2) An accused is credited with the full time of his preventive imprisonment if
he voluntarily agreed in writing to abide by the rules of the institution imposed upon its
prisoners, provided that:
a) the penalty imposed on him for the crime committed consists of a
deprivation of liberty;
b) he is not disqualified from such credit for being a recidivist, or for having been
previously convicted for two or more times of any crime, or for having failed to surrender
voluntarily for the execution of the sentence upon being so summoned (Art. 29, RPC).
Where the accused however did not agree he would only be credited with 4/5 of
the time he had undergone preventive Imprisonment.
Art 39; Subsidiary imprisonment
1978 No. IV-a
A bus driver was found guilty of damage to property through reckless
imprudence. He was sentenced "to pay a fine of P5,000 and the costs". The driver
was insolvent and could not pay the fine.
May the driver be required to serve subsidiary imprisonment? Explain,
Answer
No, because subsidiary imprisonment in case of insolvency to pay the fine, is not
expressly provided in the sentence. (People vs. Fajardo, 65 Phil. 639).
Art 39; Subsidiary imprisonment
1980 No. VIII
"P" was sentenced from six (6) years and one (1) day to twelve (12) years and one
(1) day, and ordered to pay a fine of P2,000.00.
May "P" be compelled to serve subsidiary imprisonment in case of failure to pay
the fine?
Answer
P cannot be compelled to serve subsidiary imprisonment. Art. 39 par. 3 (R.P.C.)
provides that there is no subsidiary imprisonment if the principal penalty is higher than
prision correccional. The penalty of 6 years 1 day to 12 years and
1 day is higher than prision correccional which has a maximum of 6 years only. The mere
addition of 1 day to 6 years is already higher than prision correccional and in such a case
there can be no subsidiary imprisonment for failure to pay the fine. (Rosario vs. Director
of Prisons, L-03463, March 6, 1950)
Art 39; Subsidiary imprisonment
1983 No. 13
Charged with estafa in September 1983, the accused was found guilty and
sentenced to an indeterminate penalty of 4 years, 2 months and 1 day of prision
correccional, as minimum, to 8 years and 1 day of prision mayor, as maximum, and to
pay a fine of P3,000, aside from the indemnification of the victim, with subsidiary
imprisonment for both fine and indemnity in case of insolvency.
Was subsidiary imprisonment properly imposed? Explain.
Answer
Subsidiary imprisonment was not properly imposed because the principal penalty
which is 4 years, 2 months 1 day of prision correcional as minimum to 8 years and 1 day
of prision mayor as maximum, is higher than prision correcional. (Art, 39, par. 3, Rev.
Penal Code) Besides, there is no subsidiary imprisonment for indemnity, as subsidiary
imprisonment is limited to non-payment of fine. (Art. 39 as amended by Act 5465)
Art 45; when not subject to confiscation
1987 No XV:
Jose, Pedro and Juan, robbed ABC Bank of P200,000 and using a stolen car,
immediately proceeded to Quezon City. The police recovered the money and the car.

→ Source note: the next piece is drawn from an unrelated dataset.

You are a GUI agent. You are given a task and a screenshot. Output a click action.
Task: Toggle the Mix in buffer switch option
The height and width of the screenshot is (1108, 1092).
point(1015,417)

After the trial, during which the bank lawyer intervened as private prosecutor, the court
convicted Jose, Pedro and Juan of robbery and ordered the forfeiture of the money
(P200,000.00) and the car in favor of the government as proceeds and instrument of the
crime, respectively. The bank lawyer received copy of the judgment, but did not do
anything. Jose, Pedro and Juan did not appeal the judgment, and began service of
sentence. Two months later, realizing that the court did not order the return of the money
to the bank, the bank lawyer filed a motion for modification of the judgment and prayed
that the money be ordered returned to the bank. Two months later, Armando, the
owner of the stolen car, learned of the judgment even much later. He comes to you
seeking your well considered opinion on whether it is still possible to recover his car.

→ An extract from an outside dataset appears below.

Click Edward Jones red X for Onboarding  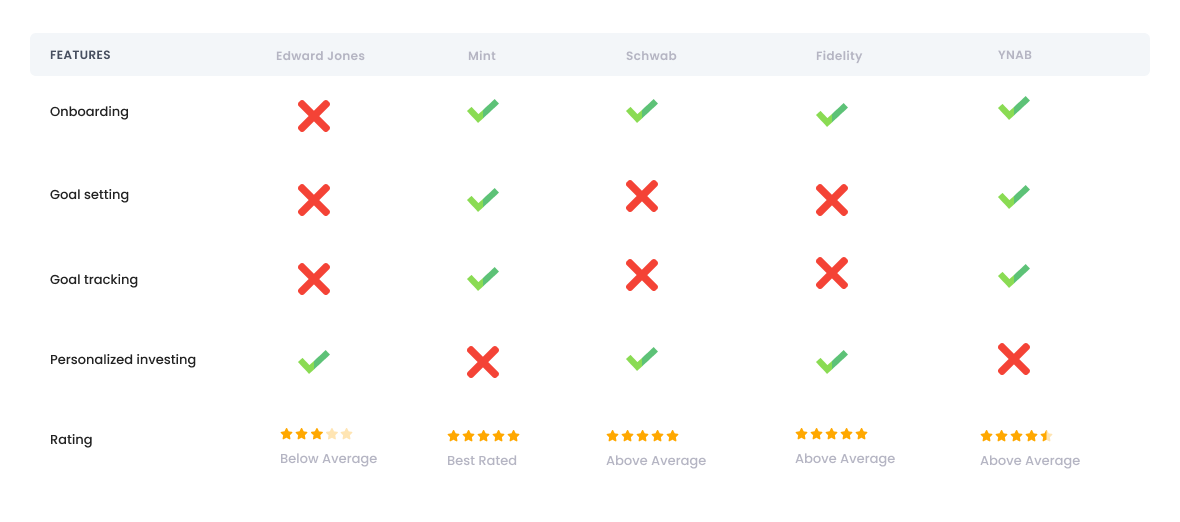[x=314, y=116]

(a) As legal counsel, what will you tell him? Explain briefly.
(b) Under the facts given, would the bank be entitled to the return of the money?
Why?
Answer:
a) As legal counsel, I would advise Armando to file a civil action for the recovery
of his car against its legal custodian. The car was stolen and therefore it belonged to
Armando, an innocent party, who has not participated in the commission of the
robbery by Jose, Pedro and Juan. The car, is therefore, not subject to confiscation.
Art 47 & 83; Death penalty; crimes punishable
1988 No. 3:
c) What offenses, if any, may be punished with the death penalty in our
jurisdiction at present? Explain.
Answer:
c) At present, no offense may be punished with the death penalty in our
jurisdiction at present. The 1987 Constitution has abolished the death penalty and the
abolition affects even those who has already been sentenced to death penalty. Therefore,
unless Congress enacts a law, no offense may be punished with the death penalty at
present. But until today, Congress has not yet passed a law to this effect.
Art 47 & 83; Death penalty; exceptions thereto
1998 No XIII.
1. Under Article 47 of RA. 7659, the death penalty shall be imposed In all cases
in which it must be imposed under existing laws. What are the exceptions to the
imposition of the death penalty? [3%]
Answer:
1. The death penalty shall not be imposed although prescribed under existing
laws:
(1) When the accused is less than 18 years of age at the time of the commission
of the offense;
(2) When the accused is more than 70 years of age already;
(3) When upon appeal or automatic review of the case by the Supreme Court,
the required majority vote for the imposition of the death penalty is not obtained.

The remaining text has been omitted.